The MPEG-4 video format uses separate compression for audio and video tracks; video is compressed with MPEG-4 video encoding; audio is compressed using AAC compression, the same type of audio compression used in .AAC files.
The mp4 can most commonly be played on the Apple QuickTime Player or other movie players. Devices that play p4 are also known as mp4 players.
Mpg format (.mpg)
Common video format standardized by the Moving Picture Experts Group (MPEG); typically incorporates MPEG-1 or MPEG-2 audio and video compression; often used for creating downloadable movies. It can be played using Apple QuickTime Player or Microsoft Windows Media Player.
Windows Media Video format (.wmv)
WMV format, short for Windows Media Video was developed by Microsoft. It was originally designed for internet streaming applications, and can now cater to more specialised content. Windows Media is a common format on the Internet, but Windows Media movies cannot be played on non-Windows computer without an extra (free) component installed. Some later Windows Media movies cannot play at all on non-Windows computers because no player is available.
Videos stored in the Windows Media format have the extension .wmv.
3GP file extension (.3gp)
The 3gp format is both an audio and video format that was designed as a multimedia format for transmitting audio and video files between 3G cell phones and the internet. It is most commonly used to capture video from your cell phone and place it online.
This format supports both Mac and windows applications and can be commonly played in the following:
- Apple QuickTime Player
- RealNetworks RealPlayer
- VideoLAN VLC media player
- MIKSOFT Mobile 3GP Converter (Windows)
Advances Streaming Format (.asf)
ASF is a subset of the wmv format and was developed by Microsoft. It is intended for streaming and is used to support playback from digital media and HTTP servers, and to support storage devices such as hard disks. It can be compressed using a variety of video codecs. The most common files types that are contained within an ASF file are Windows Media Audio, and Windows Media video.
Real Media format (.rm)
RealMedia is a format which was created my RealNetworks. It contains both audio and video data and typically used for streaming media files over the internet. RealMedia can play on a wide variety of media players for both Mac and Windows platforms. The realplayer is the most compatible.

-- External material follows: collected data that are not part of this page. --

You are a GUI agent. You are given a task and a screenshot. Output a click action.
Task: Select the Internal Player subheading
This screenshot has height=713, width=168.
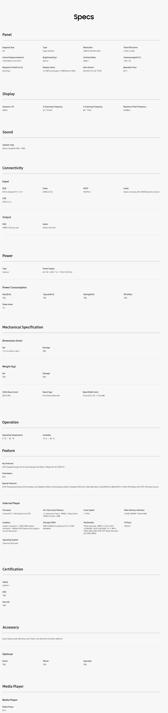click(11, 503)
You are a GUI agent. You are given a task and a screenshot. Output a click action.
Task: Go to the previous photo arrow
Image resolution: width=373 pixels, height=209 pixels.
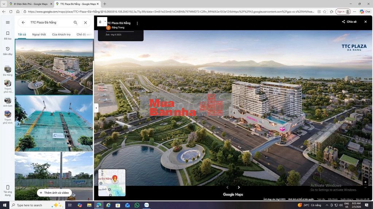(x=227, y=187)
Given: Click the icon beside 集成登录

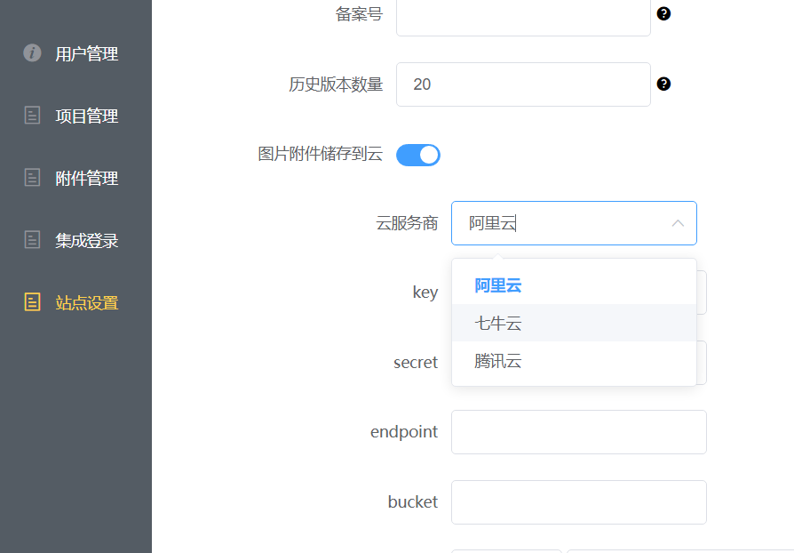Looking at the screenshot, I should pos(33,240).
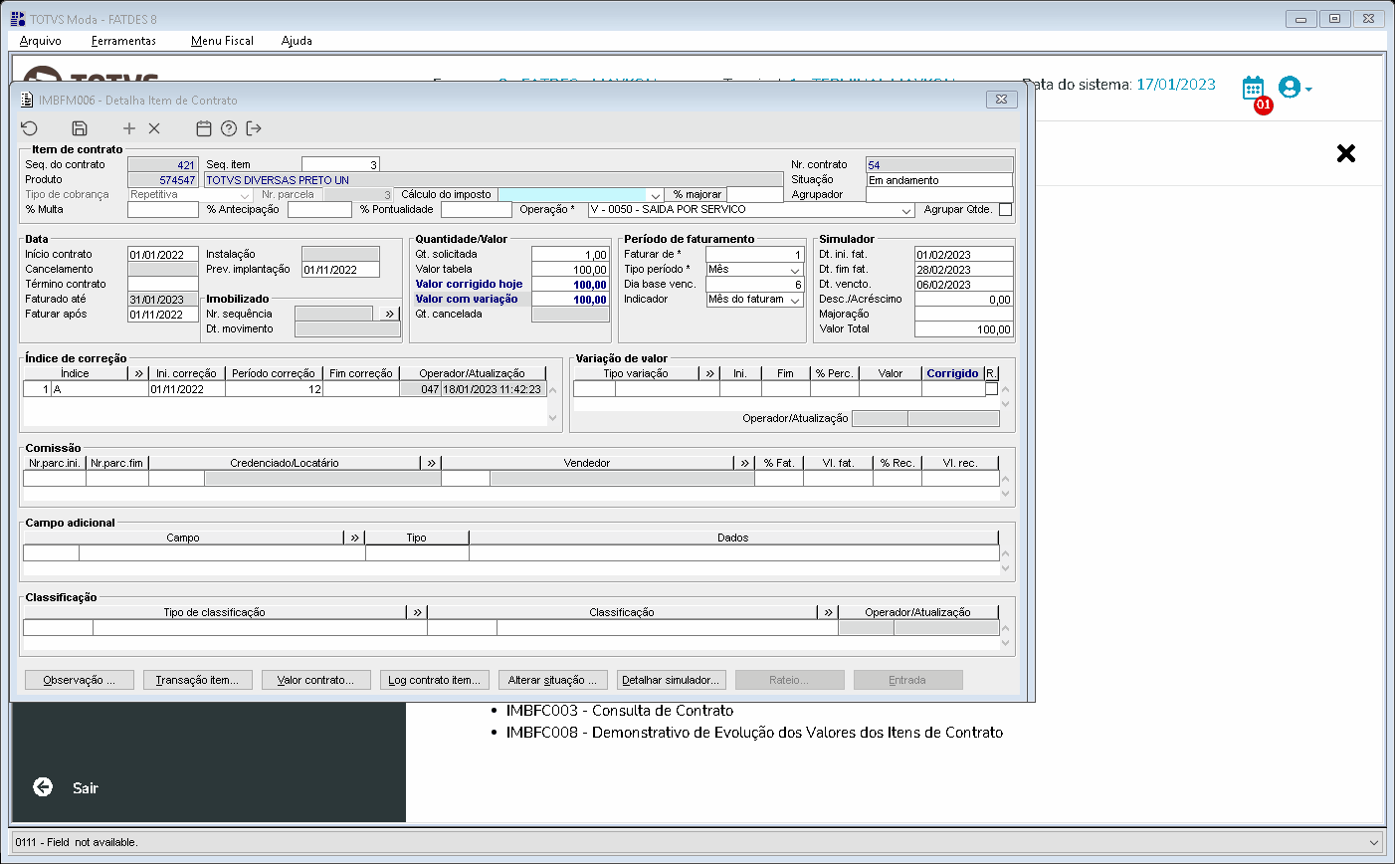Open the calendar icon in the dialog toolbar
The image size is (1395, 864).
203,128
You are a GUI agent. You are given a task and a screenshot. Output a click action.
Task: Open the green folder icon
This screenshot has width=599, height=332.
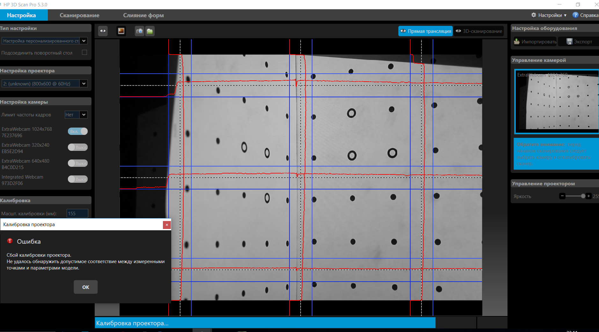point(150,31)
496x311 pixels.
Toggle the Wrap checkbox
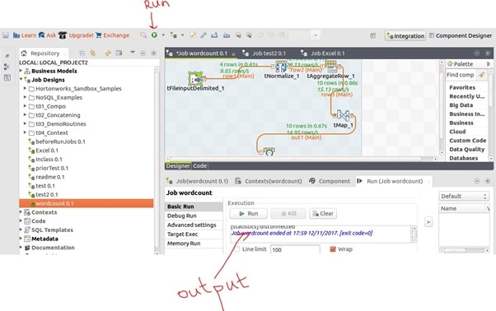333,249
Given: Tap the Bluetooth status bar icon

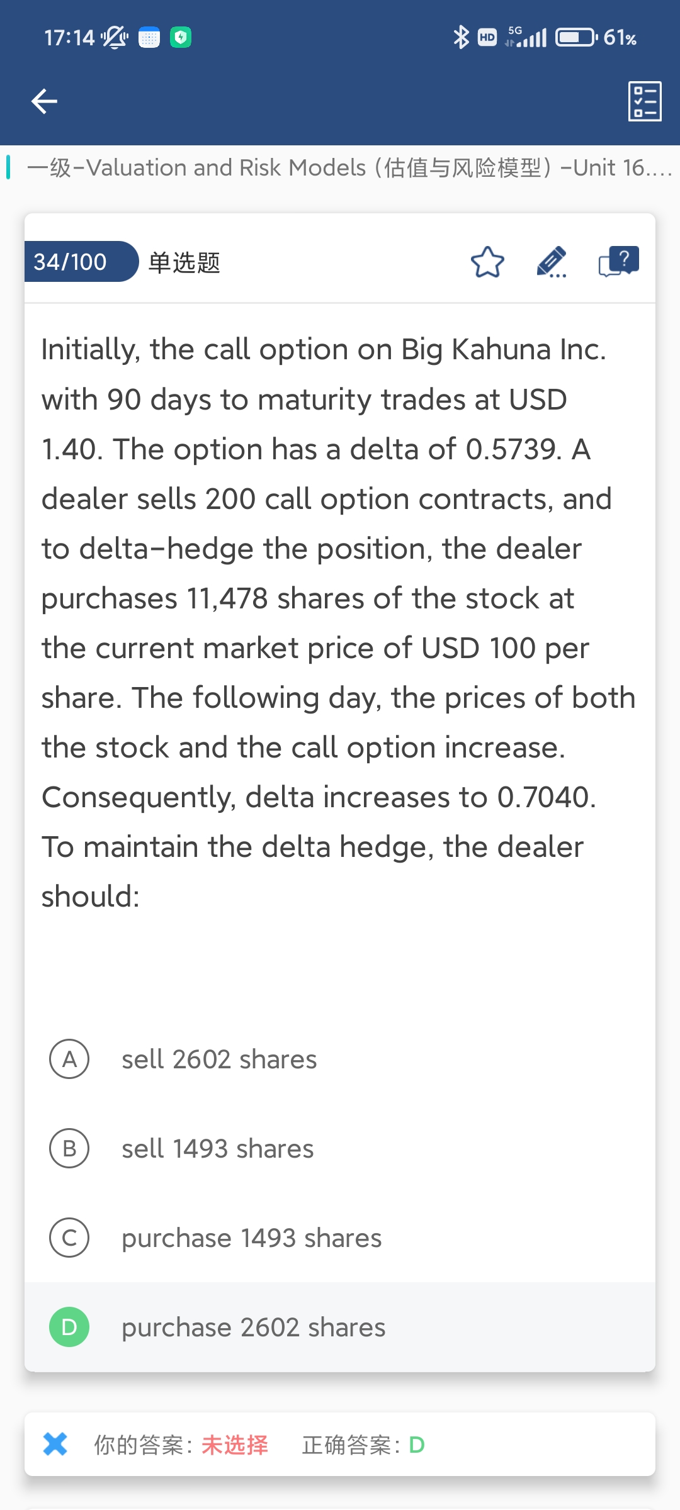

Flash Movie format (.swf )
The Flash movie format was developed my Macromedia. This format can include text, graphics and animation. In order to play in web browsers, they must have the Flash plug-in installed. The Flash plug-in comes pre-installed in the latest version of many popular web browsers.
The RealVideo format
The RealVideo format was developed for the internet by Real Media. The format is used for streaming of video at low bandwidths. This sometimes causes the quality of the videos to be reduced.